(Entries on locating words and elements)
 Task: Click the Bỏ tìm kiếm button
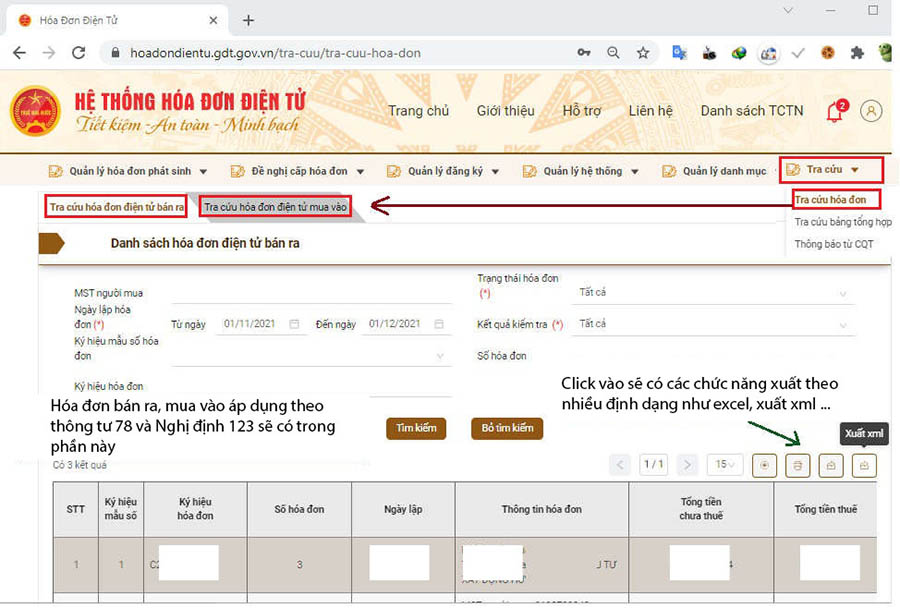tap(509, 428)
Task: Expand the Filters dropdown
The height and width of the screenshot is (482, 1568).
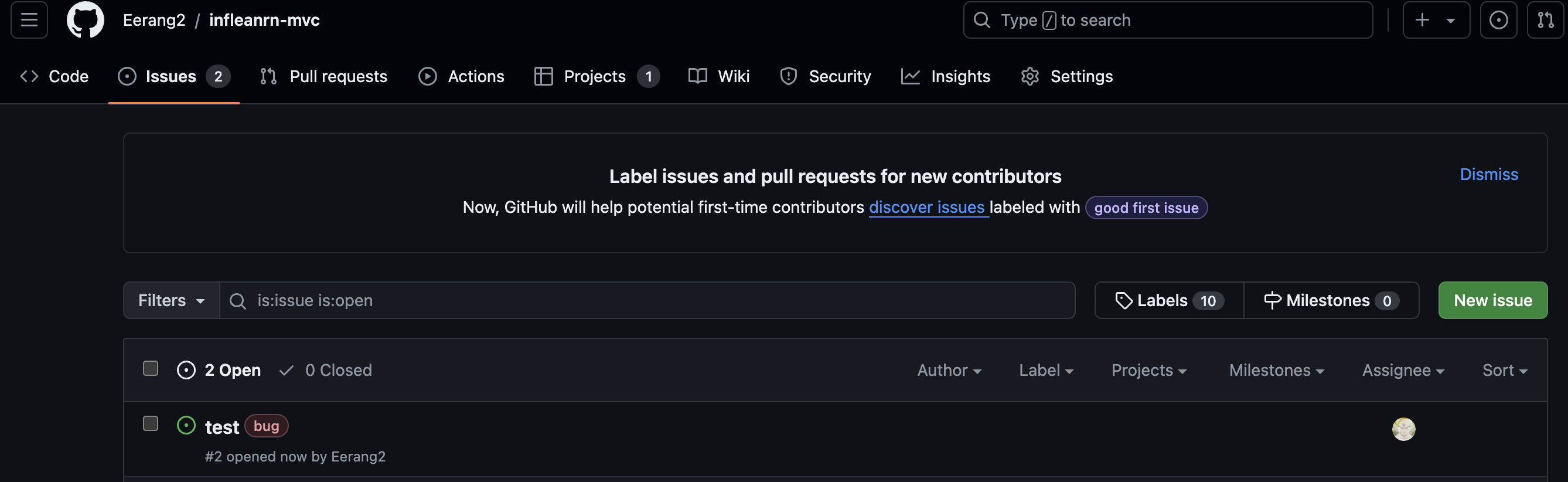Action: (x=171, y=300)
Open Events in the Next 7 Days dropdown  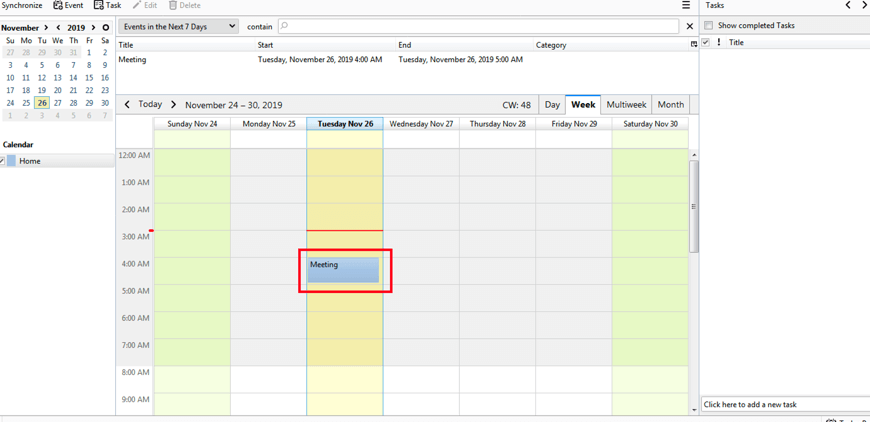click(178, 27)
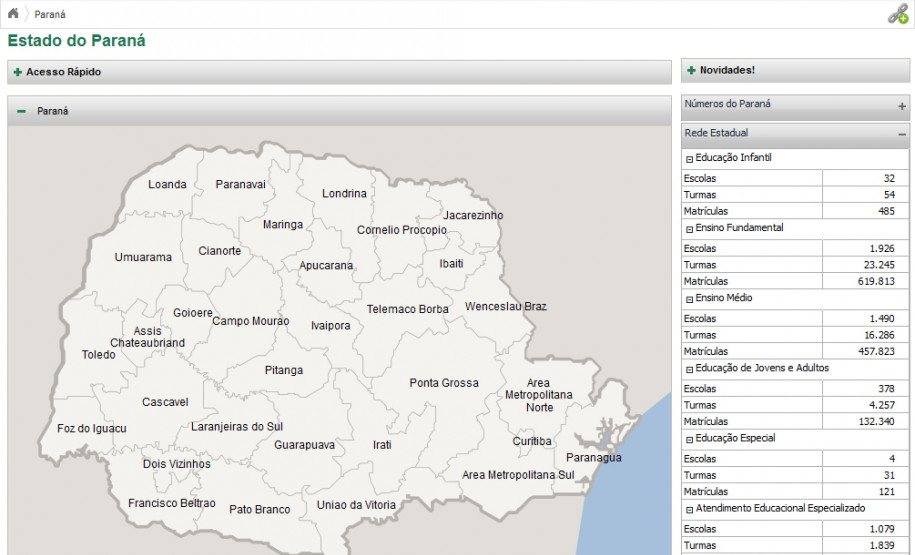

• WORK TO DO
Tally the lines in the records that contain the string "Task", matching case exactly. Reply with the number only.

• THE RESULT
2